Röseler war nach dem Fund des Brutplatzes von einem Fachmann empfohlen worden, ein zehn mal zehn Meter großes Geviert Weizen nicht zu mähen. „Er hat nicht hundert Quadratmeter stehen lassen, sondern rund tausend“, zeigt Florian Müller anerkennend auf das Feld. Dort haben die drei jungen Rohrweihen noch immer ihre Kinderstube. Derweil Weihe eins und zwei schon munter durch den heißen Sommerhimmel flattern, tut sich Nesthäkchen drei noch schwer damit. „Deshalb ist es gut, dass die Vögel hier noch Deckung finden“, meint Florian. Die Eltern kommen immer wieder an diese Stelle zurück, um den Nachwuchs zu füttern.

Rohrweihen brüten im Alter von zwei oder drei Jahren zum ersten Mal. Sie führen eine monogame Saisonehe. Zuweilen haben Männchen auch mehrere Weibchen. Die meisten Nester werden im dichten Röhricht über Wasser erbaut. Seltener findet man die Nester im Raps oder im Getreide, wie es in Glinde der Fall ist. Der Unterbau besteht aus Altschilf und Reisig, die Nestmulde wird aus feinerem Material geformt. Den Großteil der Arbeit beim Nestbau übernimmt das Weibchen, das Männchen trägt aber Material ein.

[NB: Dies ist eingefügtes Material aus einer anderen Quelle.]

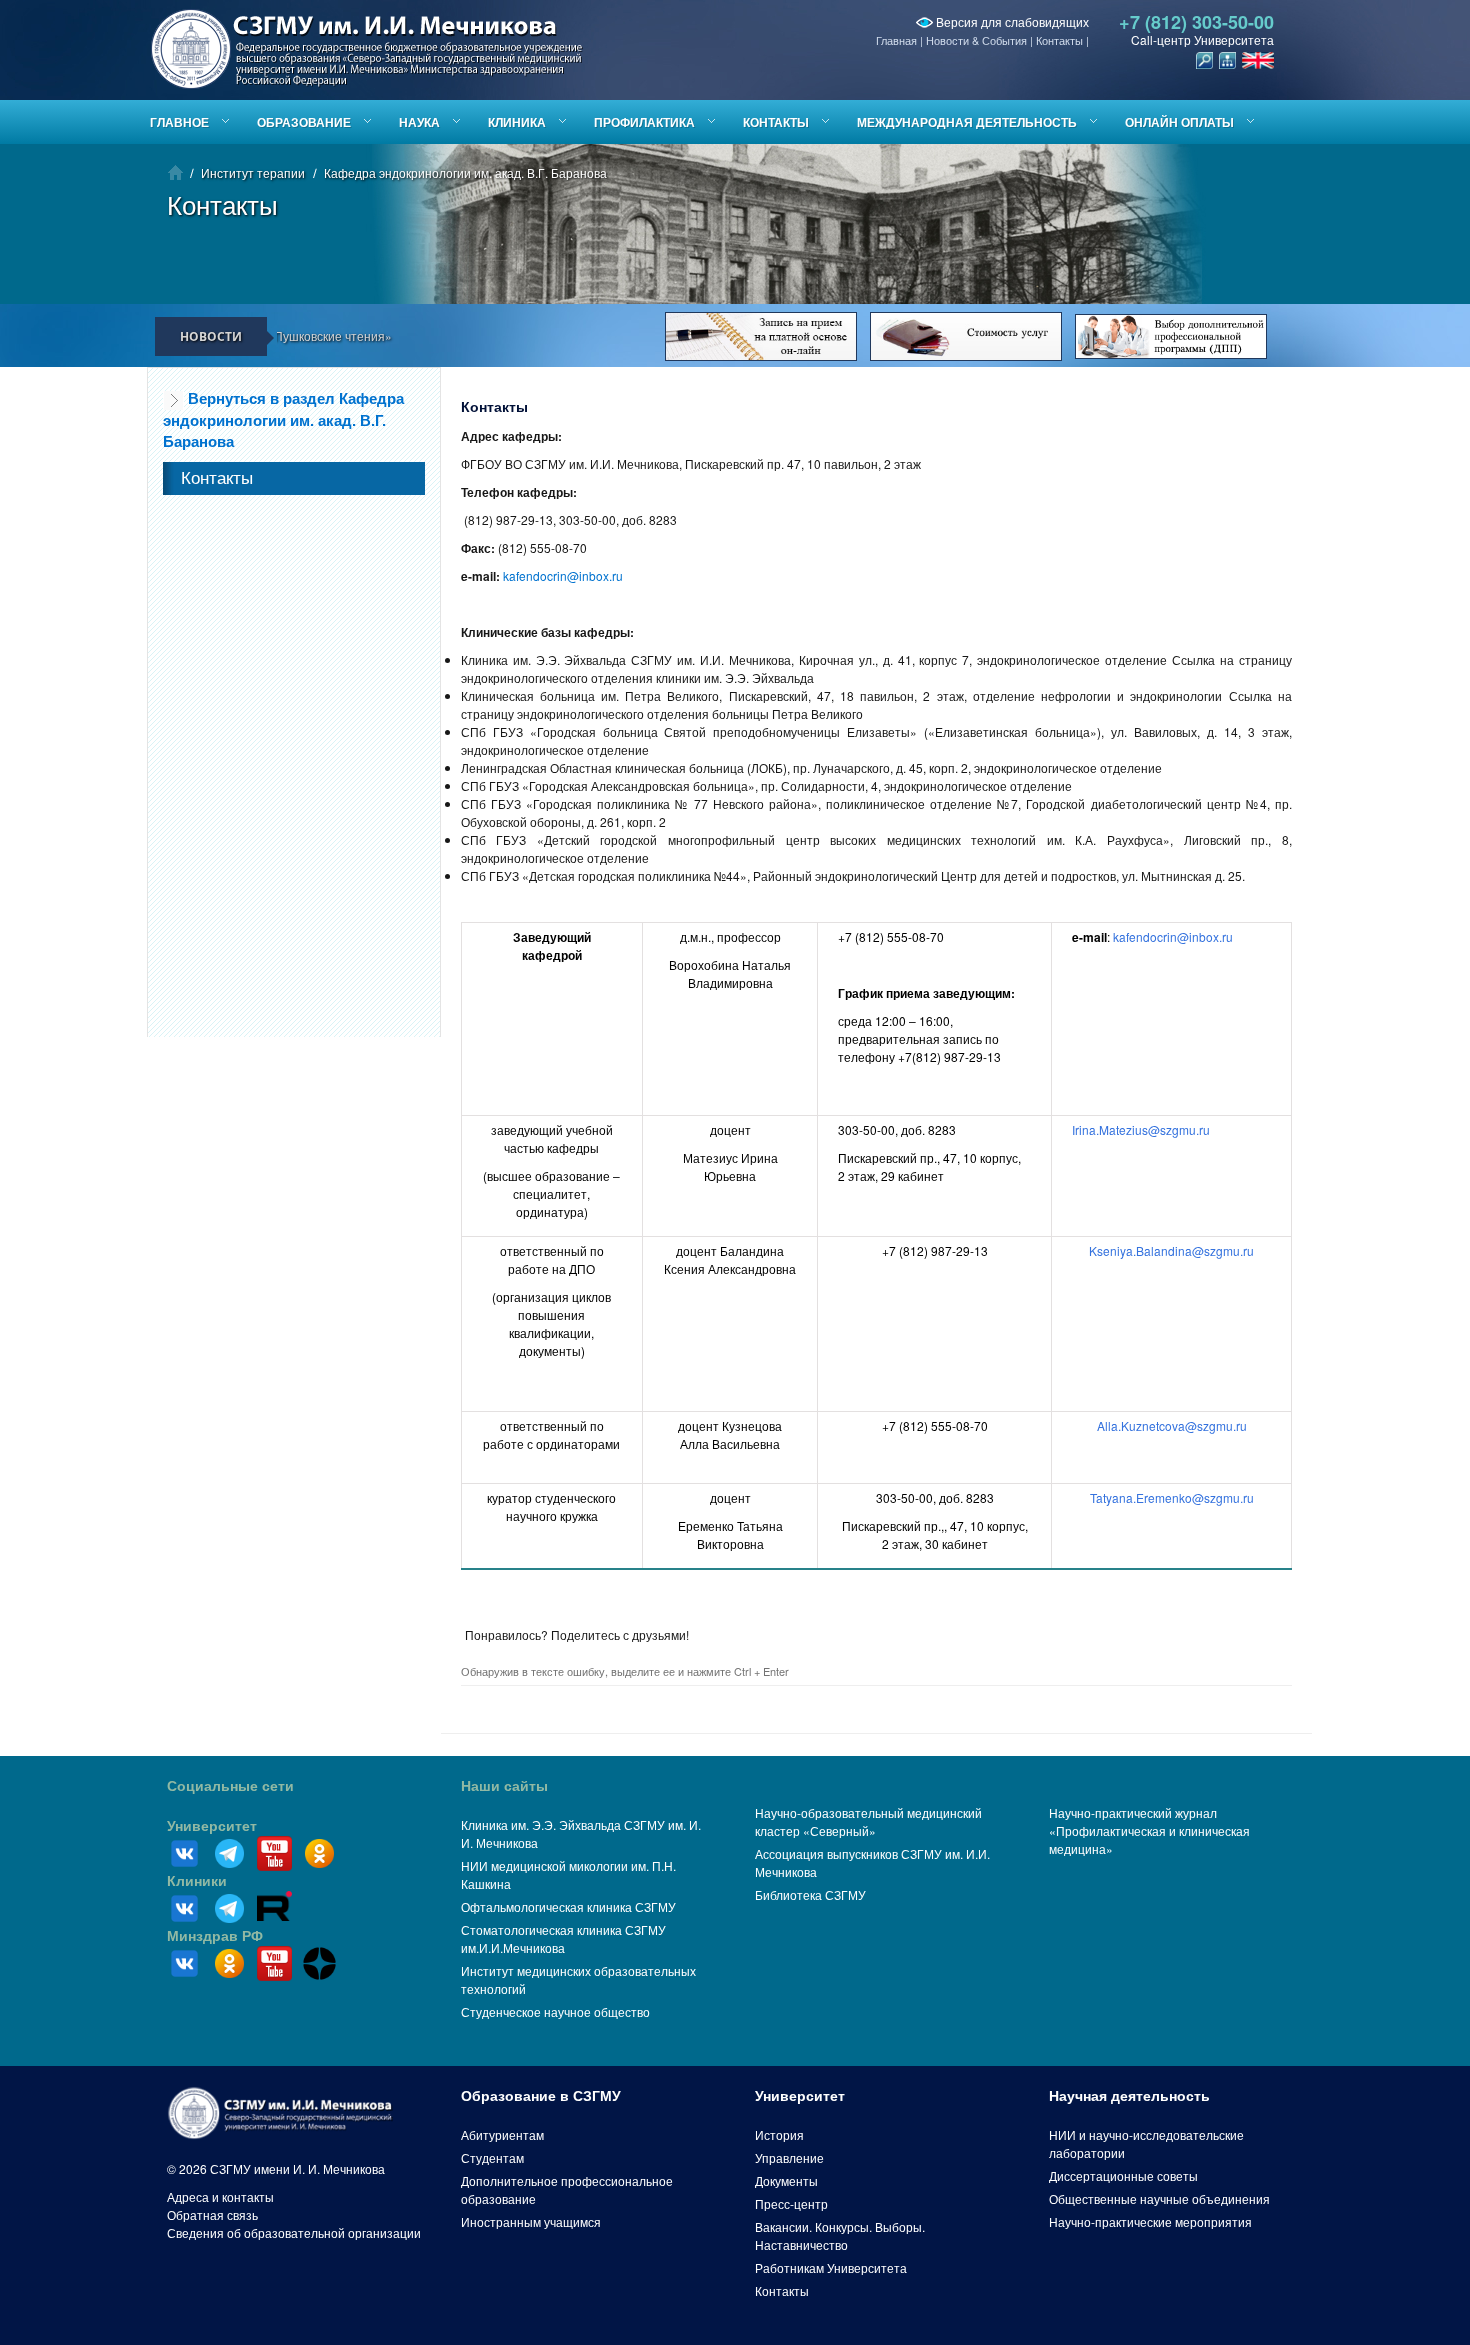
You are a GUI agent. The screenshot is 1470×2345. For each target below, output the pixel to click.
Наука (419, 122)
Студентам (492, 2157)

Auf der Jagd suchen Rohrweihen in geringer Höhe ausgedehnte Schilfgebiete und Verlandungszonen sowie Ödland und extensiv genutztes Kulturland ab. Auch davon ist im Umfeld von Glinde reichlich vorhanden. Der 21-Jährige Florian beobachtet und zählt im Zuge seiner Bachelor-Arbeit die Zugvögel Neuntöter, die Gartenammer Ortolan und die Grauammer. Auch dabei läuft nichts mehr ohne moderne Kommunikationstechnik: „Die Befunde trage ich per Handy gleich in der freien Natur in Online-Karten ein“, sagt der Wahl-Glinder. Na dann „zri-zri-zri-zri-djü-djü-djü“, wie die Gartenammer begeistert zwitschern würde …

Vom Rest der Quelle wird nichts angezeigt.